*EXERCISE DETAILS*:
Using the data below, reproduce exactly the lines from the line with "Click the red promo code callout annotation" to the line with "Task: Click the green up arrow beside 54.79%", both included; pictures must be dropped.

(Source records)
>>>
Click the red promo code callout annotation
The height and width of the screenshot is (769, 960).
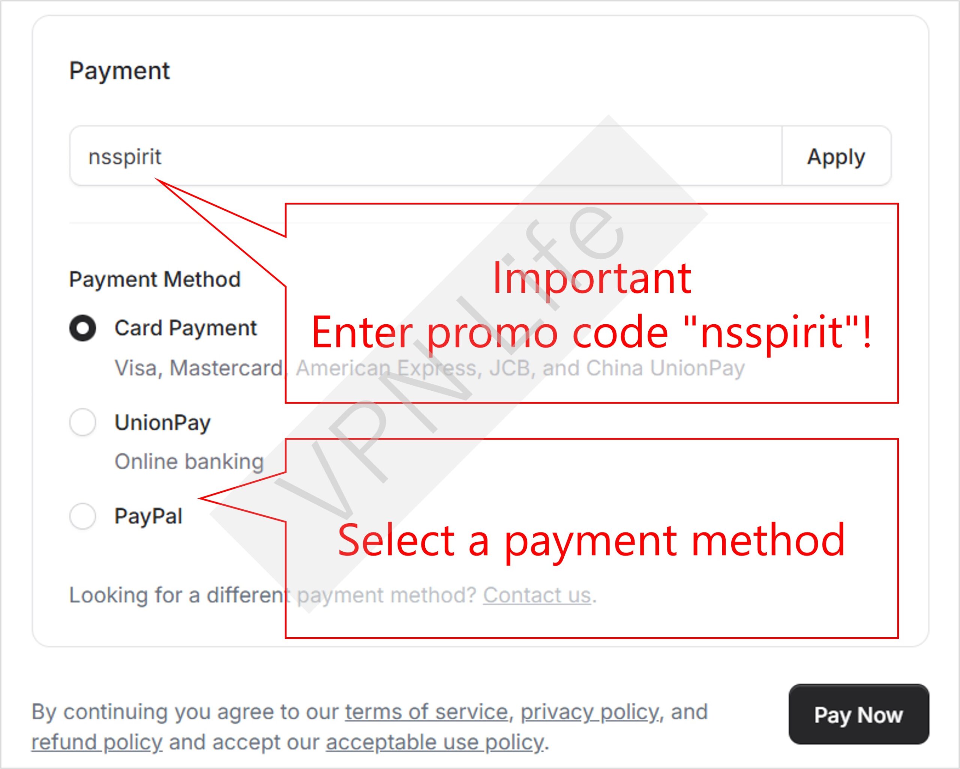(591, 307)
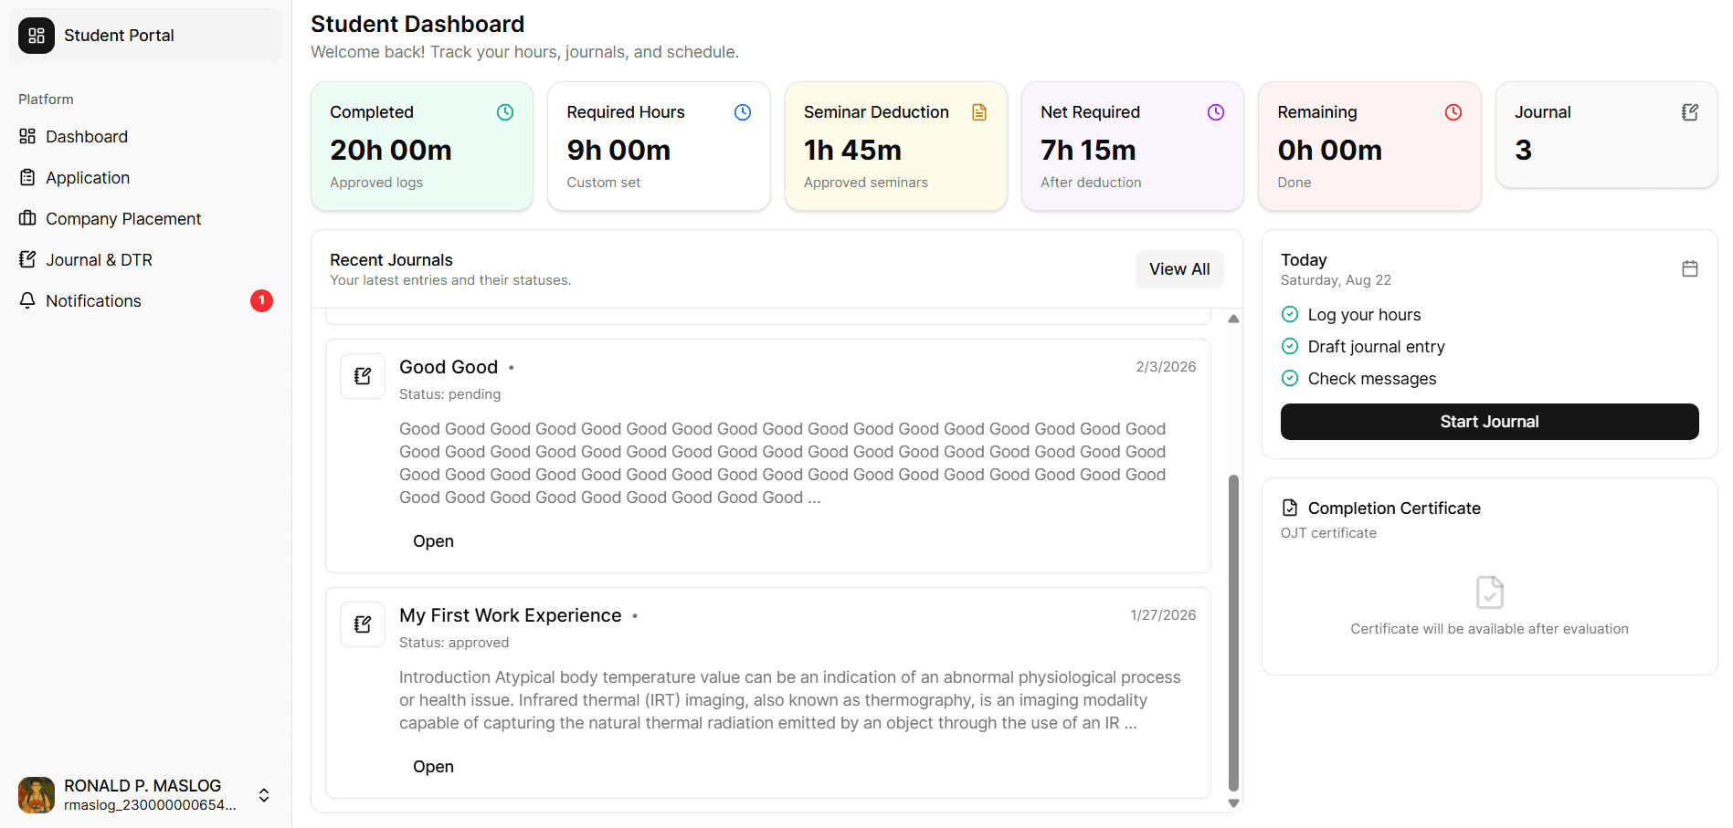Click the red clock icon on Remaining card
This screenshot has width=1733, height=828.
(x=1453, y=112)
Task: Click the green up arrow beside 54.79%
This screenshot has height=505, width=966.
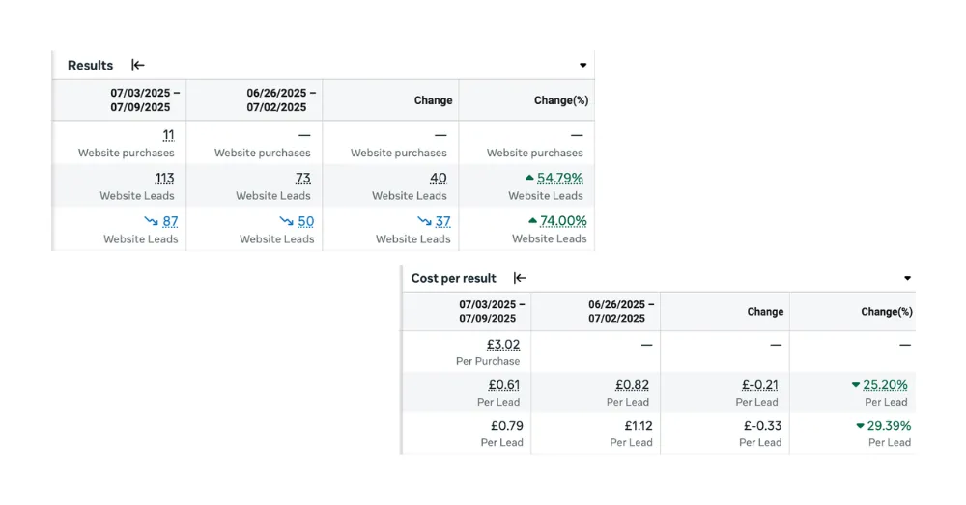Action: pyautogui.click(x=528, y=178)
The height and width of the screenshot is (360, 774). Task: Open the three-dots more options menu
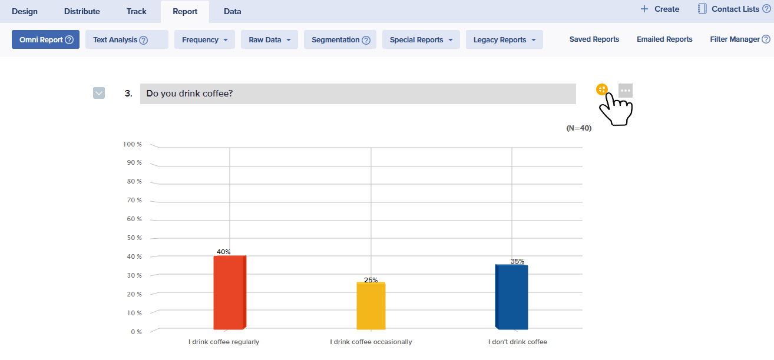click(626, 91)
<<<
>>>
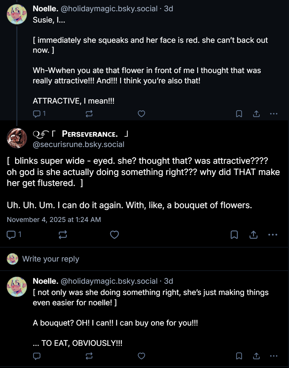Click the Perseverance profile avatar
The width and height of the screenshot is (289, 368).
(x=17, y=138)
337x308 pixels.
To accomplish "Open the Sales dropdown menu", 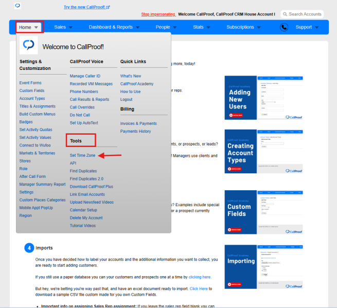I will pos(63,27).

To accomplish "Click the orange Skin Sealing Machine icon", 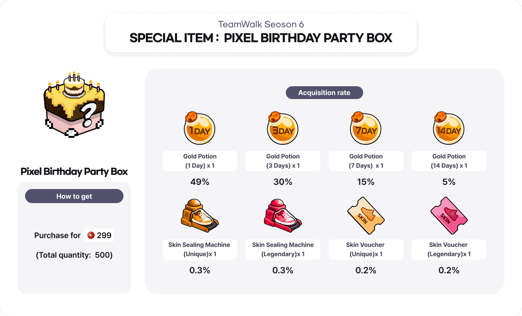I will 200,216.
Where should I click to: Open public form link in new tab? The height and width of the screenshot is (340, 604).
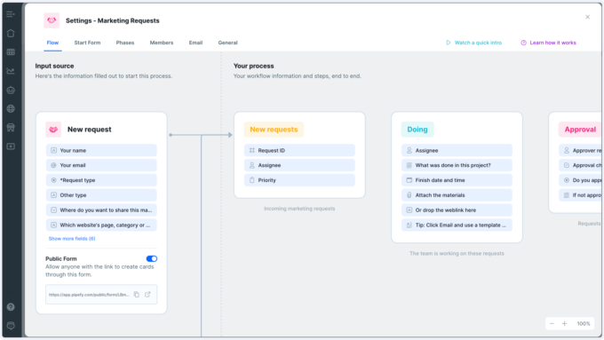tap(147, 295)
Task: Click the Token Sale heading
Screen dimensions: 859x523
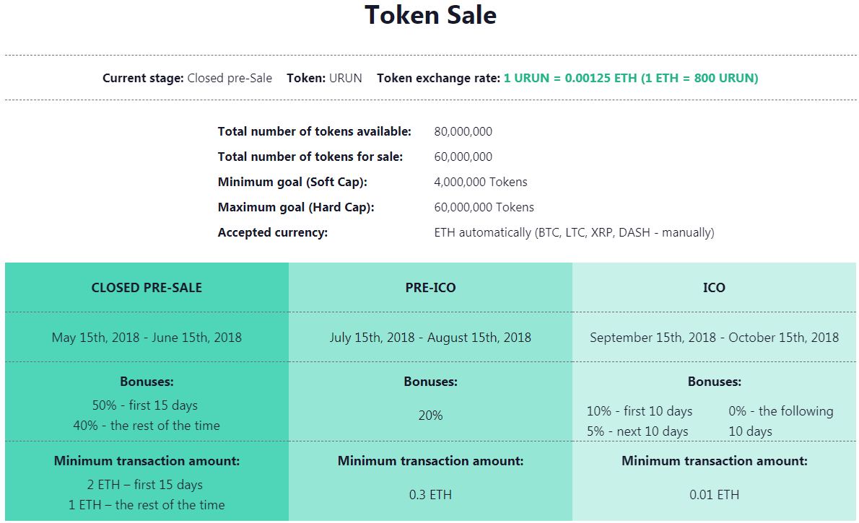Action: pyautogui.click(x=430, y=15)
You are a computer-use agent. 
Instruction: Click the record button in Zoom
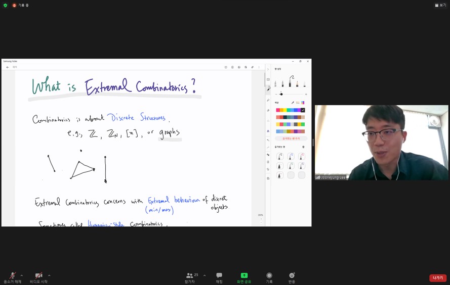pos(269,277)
<<<
*SOLUTION TO THE PROBLEM*:
Click the red promo code callout annotation
The height and width of the screenshot is (769, 960).
(591, 307)
Click the red clock icon on Remaining card
This screenshot has width=1733, height=828.
(x=1453, y=112)
Task: Click the green up arrow beside 54.79%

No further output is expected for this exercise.